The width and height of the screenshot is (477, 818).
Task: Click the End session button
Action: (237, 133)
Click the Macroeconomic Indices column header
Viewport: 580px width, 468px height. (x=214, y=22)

* * *

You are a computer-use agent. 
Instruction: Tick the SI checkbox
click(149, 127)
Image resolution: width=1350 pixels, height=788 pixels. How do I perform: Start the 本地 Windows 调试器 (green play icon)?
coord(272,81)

* * *

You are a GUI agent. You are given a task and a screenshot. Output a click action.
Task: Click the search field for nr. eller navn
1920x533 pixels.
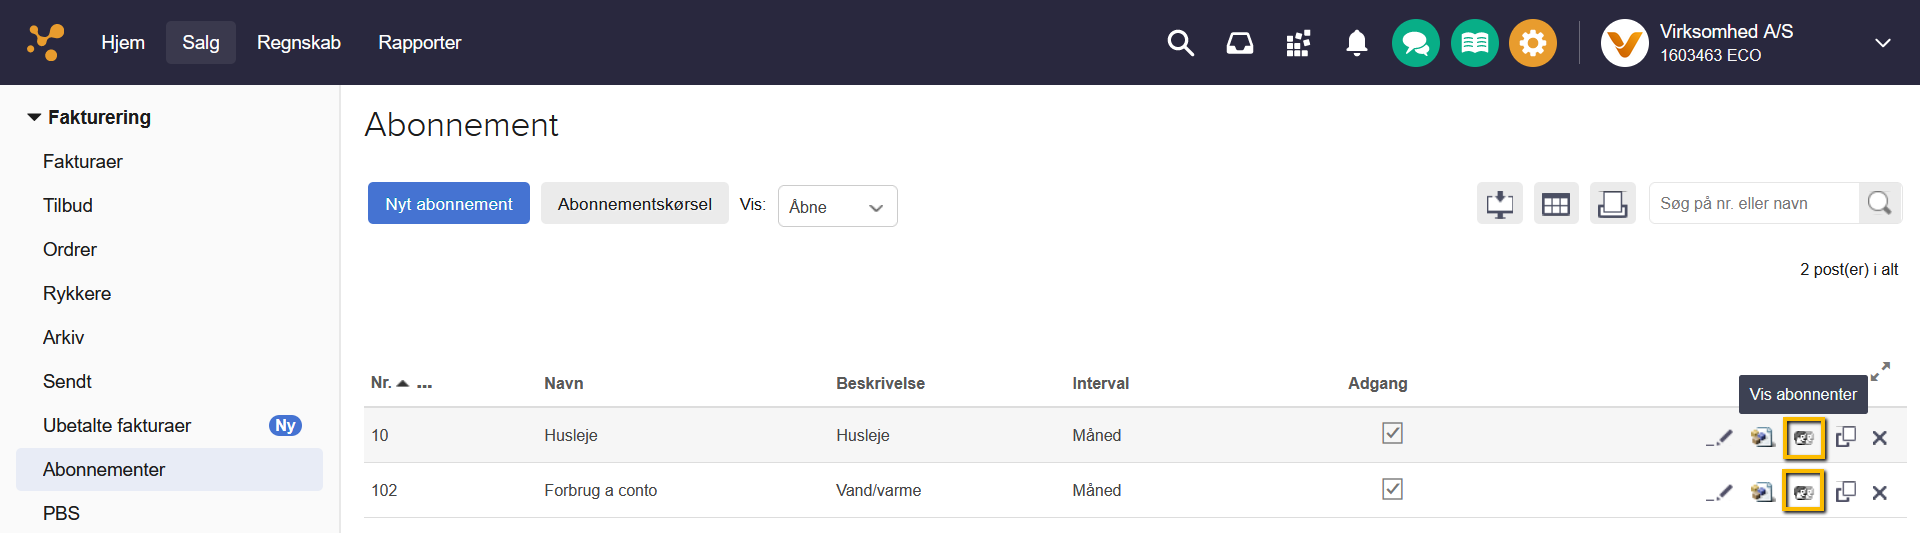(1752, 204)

* [WHAT IS NEEDED]: Which lines of the data contain the string "agent"? Copy each one.

* [SOLUTION FOR THIS TASK]:
You are a computer-use agent. 
You are a GUI agent. You are given a task and a screenshot. Output a click action.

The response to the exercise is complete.